Fixing a Standing Only Skirt


I like a slim skirt, and I like wrap skirts, and I like Connie Crawford patterns.  So, when I saw a pattern for a slim wrap skirt by Connie Crawford in the most recent Butterick release, I was out the door to buy it.  This is Butterick 6605.  It also has a top, which I have yet to make, but I wanted to review this skirt as soon as I made it, in case I can help anyone else avoid ending up with a Standing Only Skirt.

So,  what do I mean by a Standing Only Skirt?  Well, if you want to sit down in this skirt as originally designed, you will be giving quite the show!  I sewed the side seams together, overlapped it where the center fronts matched, and then sat down in it.  Oh boy- I would not want to show you a photo of that!  It pretty much was open all the way to the crotch.  But I will try to show you on the dress form.


So, here are the center fronts lining up.  Looks good right?
Now, imagine that you are sitting and the skirt fronts spread apart.  This is approximately where they would spread to:

There's just not enough overlap and underlap!  I almost gave up at this point, because I had no more fabric left to play with.  But, I did have the facing pieces, which were each about 4 inches wide.  So, I just let the facings become bands, and turned them under 5/8", instead of turning them under the entire width.  So, subtracting seam allowances and hem allowance, I ended up adding about 3 inches to each side. My print is busy, so it's hard to see, but here it is up close.  I did the same thing on the under layer, then overlapped them to each notch.


Then, this would make my already cut waistband too short for it to be a wrap, so I instead turned it into an elastic waistband, with the wrap permanently in place.   I was able to do that, because I don't have a lot of difference between my waist and hip measurements.  This fix wouldn't work for everyone.  If your hips are substantially larger than your waist, you'll want to find a different fix.

- _WHAT YOU NEED TO DO_
**1)** Answer these about the skirt post:
(a) What is the Butterick pattern number for the skirt?
(b) About how wide was each facing piece?
(c) What kind of waistband did the writer end up making?
**2)** Repeat word for word the part of the skirt post that opens with the words containing "I like a slim" and closes with "Looks good right?".
**3)** Go on with the skirt post from the point where it stops.
The entries that follow the skirt post come from a separate source.

- _DATA SUPPLIED_
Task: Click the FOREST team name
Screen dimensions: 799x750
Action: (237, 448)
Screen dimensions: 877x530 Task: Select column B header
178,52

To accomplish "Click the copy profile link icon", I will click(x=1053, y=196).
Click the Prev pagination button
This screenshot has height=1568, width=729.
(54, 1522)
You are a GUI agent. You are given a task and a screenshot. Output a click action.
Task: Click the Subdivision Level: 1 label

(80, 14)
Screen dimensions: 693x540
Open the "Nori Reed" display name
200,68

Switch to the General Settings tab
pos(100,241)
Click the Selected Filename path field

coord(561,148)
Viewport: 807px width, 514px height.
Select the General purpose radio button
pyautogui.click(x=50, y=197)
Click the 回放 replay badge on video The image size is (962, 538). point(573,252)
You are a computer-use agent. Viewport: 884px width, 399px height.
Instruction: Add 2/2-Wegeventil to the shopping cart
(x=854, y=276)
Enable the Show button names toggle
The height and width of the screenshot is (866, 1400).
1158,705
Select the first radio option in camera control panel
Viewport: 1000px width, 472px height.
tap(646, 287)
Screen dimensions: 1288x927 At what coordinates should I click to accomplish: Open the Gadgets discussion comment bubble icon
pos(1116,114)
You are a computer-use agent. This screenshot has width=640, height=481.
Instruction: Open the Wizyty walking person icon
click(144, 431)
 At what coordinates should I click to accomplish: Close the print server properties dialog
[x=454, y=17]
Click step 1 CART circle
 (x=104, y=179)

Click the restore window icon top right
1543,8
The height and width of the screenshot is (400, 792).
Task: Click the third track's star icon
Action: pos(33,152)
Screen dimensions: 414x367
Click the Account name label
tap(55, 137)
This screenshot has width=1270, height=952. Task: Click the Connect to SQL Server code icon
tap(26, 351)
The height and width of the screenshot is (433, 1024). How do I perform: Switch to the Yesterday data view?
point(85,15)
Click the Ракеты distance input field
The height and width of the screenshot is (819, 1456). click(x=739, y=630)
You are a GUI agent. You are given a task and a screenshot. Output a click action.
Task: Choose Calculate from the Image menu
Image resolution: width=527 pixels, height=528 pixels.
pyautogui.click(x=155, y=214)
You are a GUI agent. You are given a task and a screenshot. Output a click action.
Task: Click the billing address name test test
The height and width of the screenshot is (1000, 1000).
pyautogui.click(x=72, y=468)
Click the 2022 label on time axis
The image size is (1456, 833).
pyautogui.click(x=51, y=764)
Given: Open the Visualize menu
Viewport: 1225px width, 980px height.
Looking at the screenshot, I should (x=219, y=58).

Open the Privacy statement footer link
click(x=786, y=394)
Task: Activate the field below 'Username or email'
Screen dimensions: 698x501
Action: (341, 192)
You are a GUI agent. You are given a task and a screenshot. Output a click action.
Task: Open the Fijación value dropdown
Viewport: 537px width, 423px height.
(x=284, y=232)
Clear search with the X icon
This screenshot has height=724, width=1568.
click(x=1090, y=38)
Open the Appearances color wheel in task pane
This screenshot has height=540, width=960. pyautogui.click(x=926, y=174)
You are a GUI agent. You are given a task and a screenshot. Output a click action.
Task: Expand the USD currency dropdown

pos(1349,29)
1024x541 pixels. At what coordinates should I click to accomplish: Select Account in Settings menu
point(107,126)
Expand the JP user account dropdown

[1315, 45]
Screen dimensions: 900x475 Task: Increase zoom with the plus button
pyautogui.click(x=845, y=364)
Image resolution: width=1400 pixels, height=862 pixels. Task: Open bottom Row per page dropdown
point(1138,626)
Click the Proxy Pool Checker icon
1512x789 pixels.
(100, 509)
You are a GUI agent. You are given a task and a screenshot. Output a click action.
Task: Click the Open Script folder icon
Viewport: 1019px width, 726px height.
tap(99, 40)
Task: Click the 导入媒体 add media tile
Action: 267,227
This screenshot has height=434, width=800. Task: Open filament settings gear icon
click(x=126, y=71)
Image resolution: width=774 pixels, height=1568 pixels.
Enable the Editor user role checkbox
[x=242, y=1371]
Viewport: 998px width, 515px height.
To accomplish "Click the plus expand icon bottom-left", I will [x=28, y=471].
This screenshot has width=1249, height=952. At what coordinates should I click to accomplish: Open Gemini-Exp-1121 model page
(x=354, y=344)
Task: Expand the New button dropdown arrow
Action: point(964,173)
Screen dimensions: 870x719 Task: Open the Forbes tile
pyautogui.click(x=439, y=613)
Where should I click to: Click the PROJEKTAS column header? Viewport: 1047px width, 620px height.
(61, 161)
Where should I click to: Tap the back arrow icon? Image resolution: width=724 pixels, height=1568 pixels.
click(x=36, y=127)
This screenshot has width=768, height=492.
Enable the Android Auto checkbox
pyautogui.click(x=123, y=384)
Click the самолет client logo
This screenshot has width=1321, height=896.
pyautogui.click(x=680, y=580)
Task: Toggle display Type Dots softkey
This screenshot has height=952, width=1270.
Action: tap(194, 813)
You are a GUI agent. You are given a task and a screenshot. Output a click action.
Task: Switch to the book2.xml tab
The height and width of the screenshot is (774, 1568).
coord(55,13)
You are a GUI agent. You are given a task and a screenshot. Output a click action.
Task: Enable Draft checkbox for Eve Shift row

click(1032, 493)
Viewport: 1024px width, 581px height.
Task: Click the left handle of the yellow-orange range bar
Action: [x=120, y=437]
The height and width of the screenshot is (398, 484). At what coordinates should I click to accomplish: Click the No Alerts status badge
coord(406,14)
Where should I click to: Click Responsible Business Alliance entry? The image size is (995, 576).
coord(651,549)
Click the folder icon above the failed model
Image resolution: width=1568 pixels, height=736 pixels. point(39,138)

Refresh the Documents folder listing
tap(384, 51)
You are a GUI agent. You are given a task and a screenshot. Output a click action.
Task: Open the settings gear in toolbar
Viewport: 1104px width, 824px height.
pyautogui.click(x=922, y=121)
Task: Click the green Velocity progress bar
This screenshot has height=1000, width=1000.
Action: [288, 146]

- _RESULTS OF THE TASKS_
**1)**
(a) Butterick 6605
(b) About 4 inches
(c) An elastic waistband

**2)**
I like a slim skirt, and I like wrap skirts, and I like Connie Crawford patterns.  So, when I saw a pattern for a slim wrap skirt by Connie Crawford in the most recent Butterick release, I was out the door to buy it.  This is Butterick 6605.  It also has a top, which I have yet to make, but I wanted to review this skirt as soon as I made it, in case I can help anyone else avoid ending up with a Standing Only Skirt.

So,  what do I mean by a Standing Only Skirt?  Well, if you want to sit down in this skirt as originally designed, you will be giving quite the show!  I sewed the side seams together, overlapped it where the center fronts matched, and then sat down in it.  Oh boy- I would not want to show you a photo of that!  It pretty much was open all the way to the crotch.  But I will try to show you on the dress form.


So, here are the center fronts lining up.  Looks good right?

**3)**
So, if you are making this pattern, and have just started, what I would recommend is first of all pinning the tissue to the clothes that you are wearing, and seeing what happens when you sit down.  Maybe this won't be an issue for all sizes, so it's best to see what it looks like for you.  For reference, I made the size Large, and I clearly selected the right size because the center fronts and sides were at the appropriate places. 

 If you are like me and find that the overlap and underlap are not working for you, try adding 3-4" to each front piece.  Then add the same amount to each side of the waistband.   If you are finding this post after you have already cut out the pattern and are wondering what to do- just sew on the facing as a band.  If you have enough fabric, you could cut two of each facing piece, so you are able to still have a facing, but the facing will face the band.   You'll need to cut some extra pieces to lengthen the waistband piece, or do like I did, and make it an elastic waist- but only if you can get it over your hips.
This was a muslin for me, as I am testing out some patterns for some fall skirts.  If you like this look, there are a few other patterns out there that may be worth trying out too.  I found Burda 6506 which looks close, but is probably not a true wrap, but it does have pockets. It's interesting that the Butterick number is 6605, just a transposition away.



I myself will definitely still be making this one again, as I like the fit now, and I can sit down without showing more than I want.  Iam even happy with the change to the elastic waistband, as I won't have to worry about ties loosening up, which from my experience, they always do.


And again, I want to emphasize, that I can't say that everyone will need to make this fix, but I wanted to give you a heads up, just in case!  Always better to know than to not know!    I'd love to hear from you if you make this skirt, and let me know how it worked for you and what size you made.

Happy Sewing!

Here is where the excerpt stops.